Items from a dataset
· · ·

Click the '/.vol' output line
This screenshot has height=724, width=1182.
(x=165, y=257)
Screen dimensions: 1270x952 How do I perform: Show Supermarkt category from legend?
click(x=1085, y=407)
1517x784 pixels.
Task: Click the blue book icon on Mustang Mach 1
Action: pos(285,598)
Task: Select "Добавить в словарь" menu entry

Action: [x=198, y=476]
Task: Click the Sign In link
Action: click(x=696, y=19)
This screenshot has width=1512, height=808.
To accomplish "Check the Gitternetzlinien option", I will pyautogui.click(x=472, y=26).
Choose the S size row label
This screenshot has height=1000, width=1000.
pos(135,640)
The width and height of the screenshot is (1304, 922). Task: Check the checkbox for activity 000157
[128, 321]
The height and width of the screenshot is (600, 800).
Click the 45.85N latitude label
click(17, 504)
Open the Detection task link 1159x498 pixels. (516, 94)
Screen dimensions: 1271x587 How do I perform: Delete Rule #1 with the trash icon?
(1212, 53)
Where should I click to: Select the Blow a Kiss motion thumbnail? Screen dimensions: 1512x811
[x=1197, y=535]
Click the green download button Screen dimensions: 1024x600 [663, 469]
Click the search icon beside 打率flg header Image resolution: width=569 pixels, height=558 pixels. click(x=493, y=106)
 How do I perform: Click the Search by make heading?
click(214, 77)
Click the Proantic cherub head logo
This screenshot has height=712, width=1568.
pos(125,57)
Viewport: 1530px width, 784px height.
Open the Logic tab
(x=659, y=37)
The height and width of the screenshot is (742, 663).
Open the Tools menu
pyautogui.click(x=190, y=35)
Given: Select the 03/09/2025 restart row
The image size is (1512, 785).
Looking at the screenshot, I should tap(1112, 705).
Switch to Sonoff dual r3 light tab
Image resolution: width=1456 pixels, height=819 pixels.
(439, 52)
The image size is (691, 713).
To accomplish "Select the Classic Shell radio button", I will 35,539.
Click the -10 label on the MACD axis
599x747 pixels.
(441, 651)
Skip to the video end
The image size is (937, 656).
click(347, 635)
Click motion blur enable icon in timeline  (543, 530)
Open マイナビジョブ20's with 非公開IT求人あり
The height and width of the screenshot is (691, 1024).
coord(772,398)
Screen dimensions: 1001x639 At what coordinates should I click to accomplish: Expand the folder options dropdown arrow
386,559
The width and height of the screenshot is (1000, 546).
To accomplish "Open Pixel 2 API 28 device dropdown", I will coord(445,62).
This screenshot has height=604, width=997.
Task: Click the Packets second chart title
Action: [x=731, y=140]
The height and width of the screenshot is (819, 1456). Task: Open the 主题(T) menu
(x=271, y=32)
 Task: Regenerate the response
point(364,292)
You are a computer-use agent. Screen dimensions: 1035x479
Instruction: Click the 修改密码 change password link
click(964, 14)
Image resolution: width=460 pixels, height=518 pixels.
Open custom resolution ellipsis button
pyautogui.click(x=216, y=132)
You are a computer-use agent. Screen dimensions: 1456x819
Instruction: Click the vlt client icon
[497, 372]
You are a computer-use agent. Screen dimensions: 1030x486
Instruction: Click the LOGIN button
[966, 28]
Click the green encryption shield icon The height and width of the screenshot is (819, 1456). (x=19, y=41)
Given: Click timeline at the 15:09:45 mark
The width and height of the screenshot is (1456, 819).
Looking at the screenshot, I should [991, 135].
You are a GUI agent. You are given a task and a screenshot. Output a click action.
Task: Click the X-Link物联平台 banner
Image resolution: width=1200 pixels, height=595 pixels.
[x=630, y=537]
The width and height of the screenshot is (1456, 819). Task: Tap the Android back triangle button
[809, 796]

· · ·

Aim =>
Render the data above as a Markdown table with two columns, No. and Line. Give each nonblank line its own row, numbered in order.

Written answer =>
| No. | Line |
|---|---|
| 1 | Click the '/.vol' output line |
| 2 | This screenshot has height=724, width=1182. |
| 3 | (x=165, y=257) |
| 4 | Screen dimensions: 1270x952 How do I perform: Show Supermarkt category from legend? |
| 5 | click(x=1085, y=407) |
| 6 | 1517x784 pixels. |
| 7 | Task: Click the blue book icon on Mustang Mach 1 |
| 8 | Action: pos(285,598) |
| 9 | Task: Select "Добавить в словарь" menu entry |
| 10 | Action: [x=198, y=476] |
| 11 | Task: Click the Sign In link |
| 12 | Action: click(x=696, y=19) |
| 13 | This screenshot has width=1512, height=808. |
| 14 | To accomplish "Check the Gitternetzlinien option", I will pyautogui.click(x=472, y=26). |
| 15 | Choose the S size row label |
| 16 | This screenshot has height=1000, width=1000. |
| 17 | pos(135,640) |
| 18 | The width and height of the screenshot is (1304, 922). Task: Check the checkbox for activity 000157 |
| 19 | [128, 321] |
| 20 | The height and width of the screenshot is (600, 800). |
| 21 | Click the 45.85N latitude label |
| 22 | click(17, 504) |
| 23 | Open the Detection task link 1159x498 pixels. (516, 94) |
| 24 | Screen dimensions: 1271x587 How do I perform: Delete Rule #1 with the trash icon? |
| 25 | (1212, 53) |
| 26 | Where should I click to: Select the Blow a Kiss motion thumbnail? Screen dimensions: 1512x811 |
| 27 | [x=1197, y=535] |
| 28 | Click the green download button Screen dimensions: 1024x600 [663, 469] |
| 29 | Click the search icon beside 打率flg header Image resolution: width=569 pixels, height=558 pixels. click(x=493, y=106) |
| 30 |  How do I perform: Click the Search by make heading? |
| 31 | click(214, 77) |
| 32 | Click the Proantic cherub head logo |
| 33 | This screenshot has height=712, width=1568. |
| 34 | pos(125,57) |
| 35 | Viewport: 1530px width, 784px height. |
| 36 | Open the Logic tab |
| 37 | (x=659, y=37) |
| 38 | The height and width of the screenshot is (742, 663). |
| 39 | Open the Tools menu |
| 40 | pyautogui.click(x=190, y=35) |
| 41 | Given: Select the 03/09/2025 restart row |
| 42 | The image size is (1512, 785). |
| 43 | Looking at the screenshot, I should tap(1112, 705). |
| 44 | Switch to Sonoff dual r3 light tab |
| 45 | Image resolution: width=1456 pixels, height=819 pixels. |
| 46 | (439, 52) |
| 47 | The image size is (691, 713). |
| 48 | To accomplish "Select the Classic Shell radio button", I will 35,539. |
| 49 | Click the -10 label on the MACD axis |
| 50 | 599x747 pixels. |
| 51 | (441, 651) |
| 52 | Skip to the video end |
| 53 | The image size is (937, 656). |
| 54 | click(347, 635) |
| 55 | Click motion blur enable icon in timeline  (543, 530) |
| 56 | Open マイナビジョブ20's with 非公開IT求人あり |
| 57 | The height and width of the screenshot is (691, 1024). |
| 58 | coord(772,398) |
| 59 | Screen dimensions: 1001x639 At what coordinates should I click to accomplish: Expand the folder options dropdown arrow |
| 60 | 386,559 |
| 61 | The width and height of the screenshot is (1000, 546). |
| 62 | To accomplish "Open Pixel 2 API 28 device dropdown", I will coord(445,62). |
| 63 | This screenshot has height=604, width=997. |
| 64 | Task: Click the Packets second chart title |
| 65 | Action: [x=731, y=140] |
| 66 | The height and width of the screenshot is (819, 1456). Task: Open the 主题(T) menu |
| 67 | (x=271, y=32) |
| 68 |  Task: Regenerate the response |
| 69 | point(364,292) |
| 70 | You are a computer-use agent. Screen dimensions: 1035x479 |
| 71 | Instruction: Click the 修改密码 change password link |
| 72 | click(964, 14) |
| 73 | Image resolution: width=460 pixels, height=518 pixels. |
| 74 | Open custom resolution ellipsis button |
| 75 | pyautogui.click(x=216, y=132) |
| 76 | You are a computer-use agent. Screen dimensions: 1456x819 |
| 77 | Instruction: Click the vlt client icon |
| 78 | [497, 372] |
| 79 | You are a computer-use agent. Screen dimensions: 1030x486 |
| 80 | Instruction: Click the LOGIN button |
| 81 | [966, 28] |
| 82 | Click the green encryption shield icon The height and width of the screenshot is (819, 1456). (x=19, y=41) |
| 83 | Given: Click timeline at the 15:09:45 mark |
| 84 | The width and height of the screenshot is (1456, 819). |
| 85 | Looking at the screenshot, I should [991, 135]. |
| 86 | You are a GUI agent. You are given a task and a screenshot. Output a click action. |
| 87 | Task: Click the X-Link物联平台 banner |
| 88 | Image resolution: width=1200 pixels, height=595 pixels. |
| 89 | [x=630, y=537] |
| 90 | The width and height of the screenshot is (1456, 819). Task: Tap the Android back triangle button |
| 91 | [809, 796] |